_Problem requirements:_
Report every line of the entries that contains the word "each".

>>>

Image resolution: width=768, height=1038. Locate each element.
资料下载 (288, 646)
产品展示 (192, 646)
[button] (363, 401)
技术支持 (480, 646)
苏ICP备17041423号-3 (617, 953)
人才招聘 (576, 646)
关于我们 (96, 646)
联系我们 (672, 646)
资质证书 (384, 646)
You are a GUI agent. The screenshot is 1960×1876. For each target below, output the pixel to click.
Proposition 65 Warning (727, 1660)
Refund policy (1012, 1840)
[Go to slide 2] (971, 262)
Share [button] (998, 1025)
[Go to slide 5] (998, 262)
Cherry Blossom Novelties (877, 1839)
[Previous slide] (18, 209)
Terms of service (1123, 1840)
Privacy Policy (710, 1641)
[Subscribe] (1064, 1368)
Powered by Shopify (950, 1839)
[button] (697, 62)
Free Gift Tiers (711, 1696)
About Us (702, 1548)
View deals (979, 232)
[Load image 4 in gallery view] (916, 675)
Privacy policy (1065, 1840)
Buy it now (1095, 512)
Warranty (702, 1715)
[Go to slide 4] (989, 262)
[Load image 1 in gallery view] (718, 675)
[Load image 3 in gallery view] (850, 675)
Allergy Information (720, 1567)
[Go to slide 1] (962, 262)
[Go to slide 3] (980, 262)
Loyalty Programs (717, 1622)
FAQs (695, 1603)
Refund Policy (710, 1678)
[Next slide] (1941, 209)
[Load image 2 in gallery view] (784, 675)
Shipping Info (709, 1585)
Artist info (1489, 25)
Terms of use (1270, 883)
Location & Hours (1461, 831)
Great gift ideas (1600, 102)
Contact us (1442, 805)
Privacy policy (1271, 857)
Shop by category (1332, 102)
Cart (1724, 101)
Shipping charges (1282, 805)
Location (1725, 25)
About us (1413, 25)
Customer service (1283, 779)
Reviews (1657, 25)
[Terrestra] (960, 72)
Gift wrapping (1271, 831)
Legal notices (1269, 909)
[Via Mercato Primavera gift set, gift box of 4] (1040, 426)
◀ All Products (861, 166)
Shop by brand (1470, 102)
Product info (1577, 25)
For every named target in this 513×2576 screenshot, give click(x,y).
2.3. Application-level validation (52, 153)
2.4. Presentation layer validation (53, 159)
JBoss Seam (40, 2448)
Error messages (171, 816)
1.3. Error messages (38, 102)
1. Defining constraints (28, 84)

<<<

_Written solution:_
Image resolution: width=768, height=1038. Locate each element.
You are a GUI agent. The screenshot is 1960×1876. For each target below, output the pixel to click.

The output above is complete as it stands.